Donc, dans un esprit euh qui est ce qu'il est, je me suis tapée avant hier une nuit blanche de 15h. Ouais, bah con à dire, ça a fait une sorte de mini reset dans ma tête (ou aggravé les choses, va savoir, je m'en rends peut-être plus compte). 15 heures qui ont été mises à profit afin de concocter la soundtrack parfaite quand tout part en couille. Et je te parle pas d'écouter Leonard Cohen ou un truc profond quand ça chie dans le ventilo (bien que honnêtement, pour avoir pratiqué plus d'une fois, une bonne bouteille de vin en compagnie de Cohen, ça fonctionne rudement bien. Pareil pour le combo vin + Chavela Vargas... même si tu entraves que dalle à l'espagnol. T'inquiètes, tu lâcheras des sceaux de larmes avec une facilité déconcertante).
Je te parle de la soundtrack : "Putain quel vaste merdier mais va falloir déambuler de façon cocasse dans une direction un chouïa plus avenante pour le bien-être".
La recette de la muerte girly déglinguée sans se casser le cul :
- La BO de Wolf Of Wall Street
- La BO de Russian Doll
- La BO de Charlie's Angels 1 et 2 (si si, j'insiste)
- La BO de A Simple Favor 1 et 2
- La BO de Birds of Prey (Sway !!)
Ensuite, tu secoues le bordel, fort. Très fort. Et tu rajoutes Good Vibrations des Beach Boys comme une cerise confite (ou la giclée de ton alcool préféré, hein). Drink the fuckin' juice.
Ce truc m'a assez bien lavé mes sentiments intérieurs. Mieux, je dirais que ça a donné une saveur surprenante. Je me suis dit que ça allait être la soundtrack parfaite pour faire un ménage de printemps anticipé mais ô combien salvateur chez moi façon Jordan Belfort au top de sa forme (ou comme mon père, c'est à dire par le vide ; il était pas très Marie Kondo. Parce que voilà, quand t'es dans ta jungle tragi-comique mystique, t'es pas vraiment à jour question lessives et rangement, ce qui est bien normal -- et peut-être même souhaitable).
Du coup, cette nuit, j'ai enfin pu aller me coucher à 23h et me lever à 7h30 !!!! Putain, le regain de normalité sans que ça me donne envie de quicher a été accueilli les bras ouverts par mon être disloqué et enfin un peu content. (certes, encore fragile).

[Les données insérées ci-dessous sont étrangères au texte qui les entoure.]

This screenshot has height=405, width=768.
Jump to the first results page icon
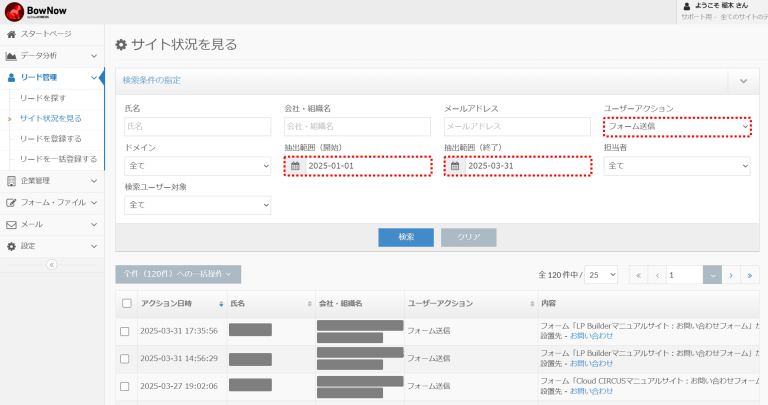[x=638, y=275]
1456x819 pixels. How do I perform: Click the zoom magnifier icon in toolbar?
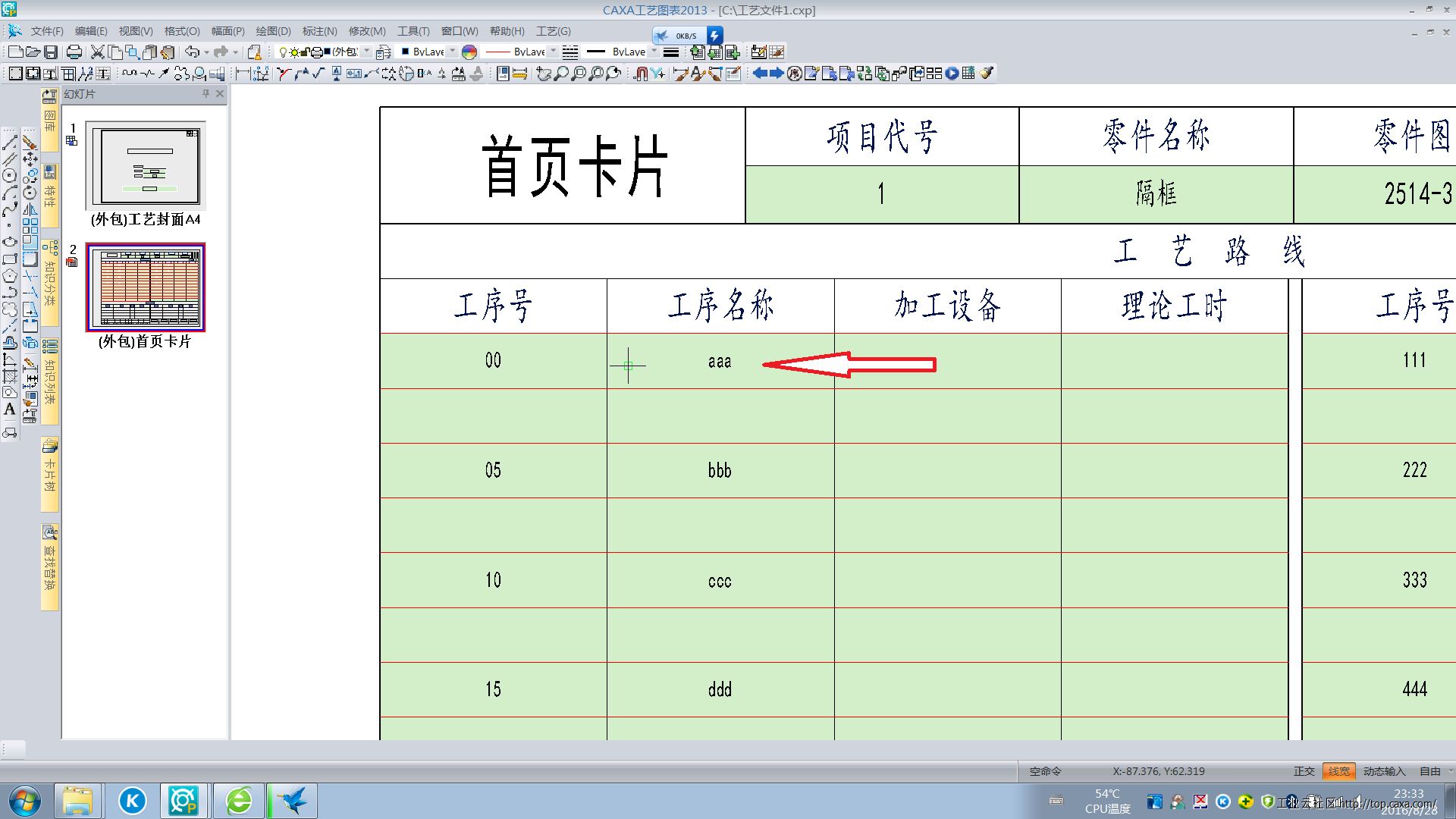561,73
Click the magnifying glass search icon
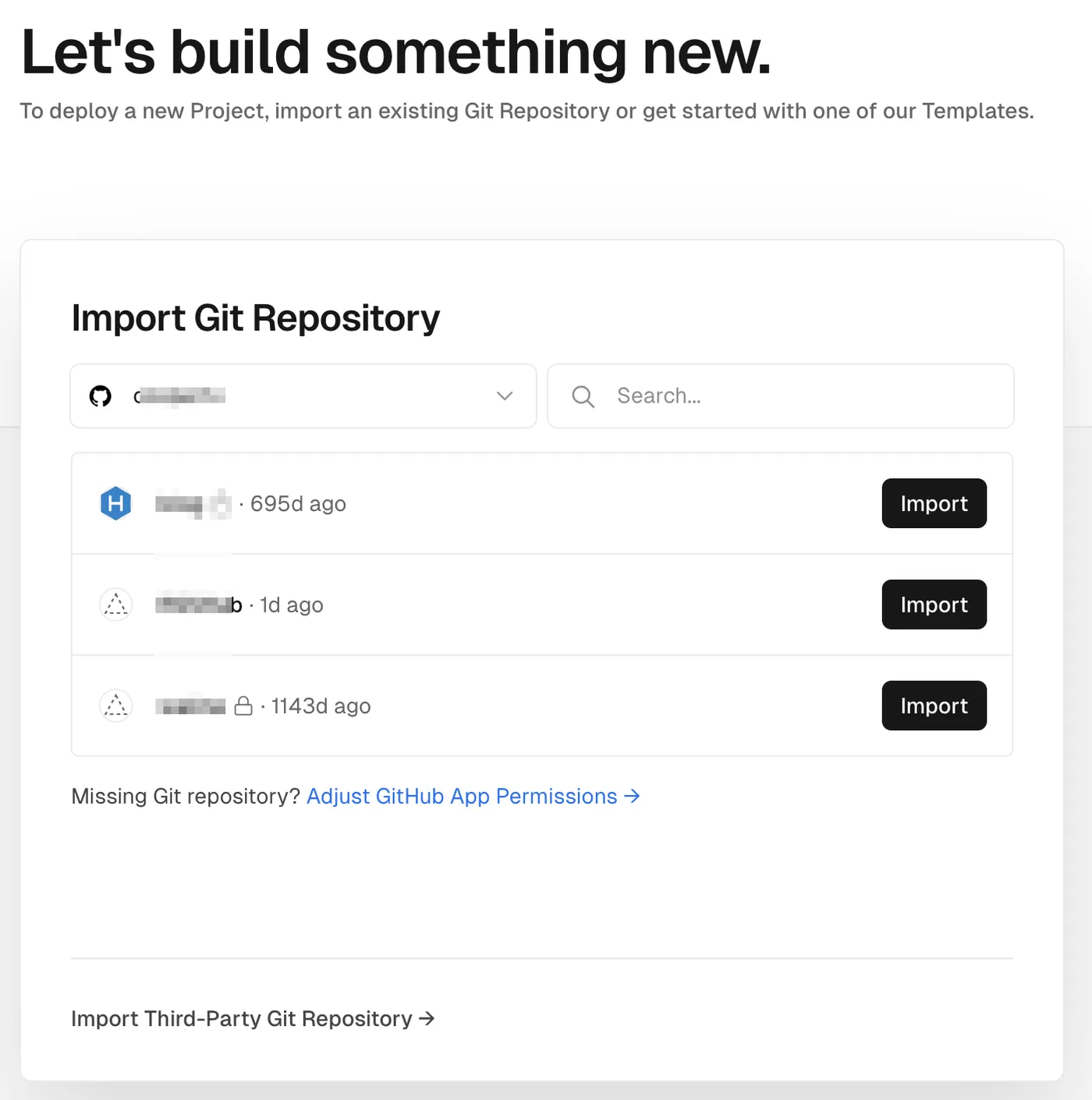 pyautogui.click(x=583, y=396)
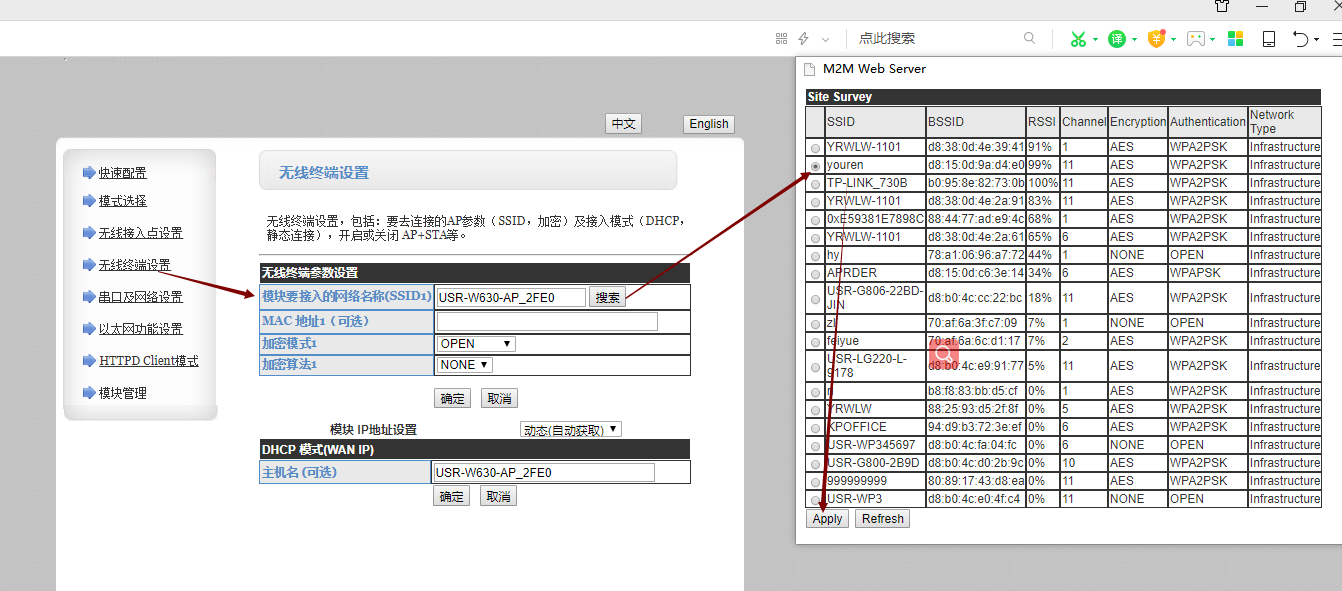Open the game controller toolbar icon
This screenshot has width=1342, height=591.
pyautogui.click(x=1196, y=39)
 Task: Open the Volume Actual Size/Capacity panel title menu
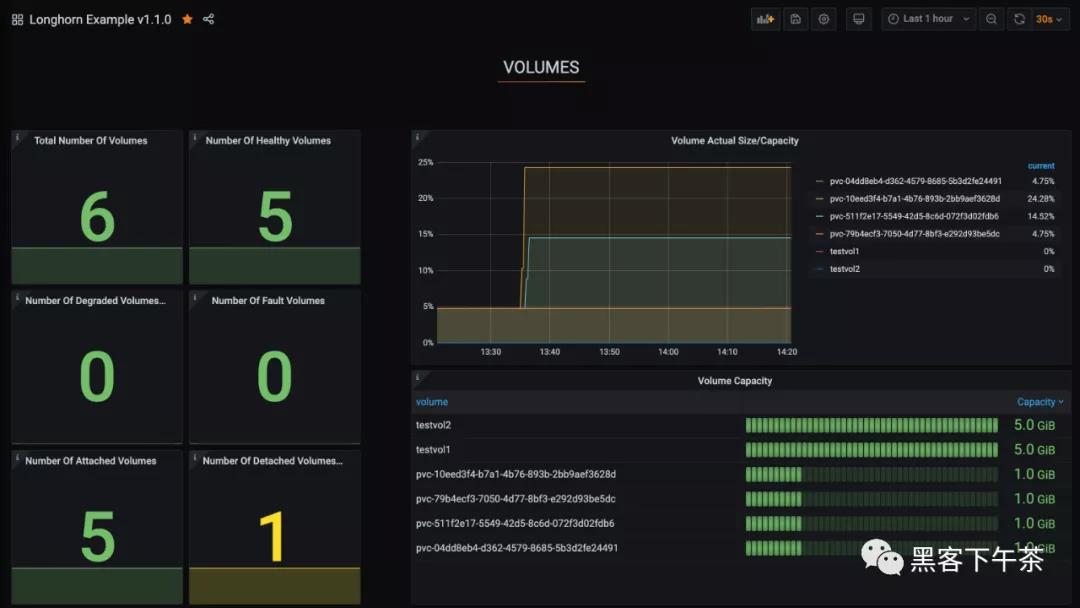pyautogui.click(x=734, y=141)

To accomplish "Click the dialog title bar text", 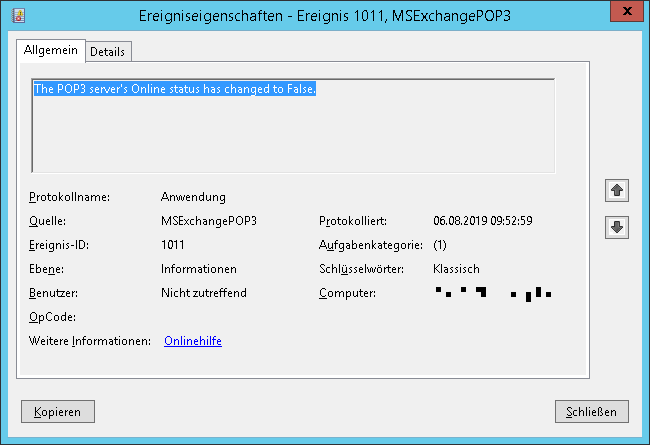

Bref ! Je suis donc partie faire les courses en ayant l'impression d'avoir un peu retrouver ce putain de Mojo perdu depuis des mois. Me sentant pousser des ailes, j'ai carrément eu envie de fêter ça avec un verre de vin, quoi. Puis j'ai réalisé que mon moral était encore beaucoup trop groovy pour s'y risquer (les cuites me donnent littéralement envie de me pendre le lendemain. Sérieusement. Pas pour la forme. C'est comme m'envoyer mon syndrôme prémenstruel sous stéroïdes dans la gueule en random select.) Et je viens à peine de sortir de ma mer rouge endo stade 4 (ouais, je t'en prie, j'aime servir des détails, c'est de bon coeur). Donc, je me suis rabattue sur la glace à la fraise Häagen Dazs qui coute la peau du cul dans un move plein de sagesse.
Faudra aussi que je parle de la soundtrack WTF mais qui marche bien quand tu chiales avec la morve qui dégouline du nez jusqu'au menton.
Au fait, j'ai jamais compris pourquoi plein de gens pensaient juste au Vietnam en écoutant The End des Doors (enfin si, je suis pas con, Apocalypse Now).... Mais gros, t'écoutes les lyrics, des fois ?! Cette chanson est littéralement une crise existencielle dans les méandres cracra de ton crâne et ton coeur et ton âme, enfin bref t'as capté.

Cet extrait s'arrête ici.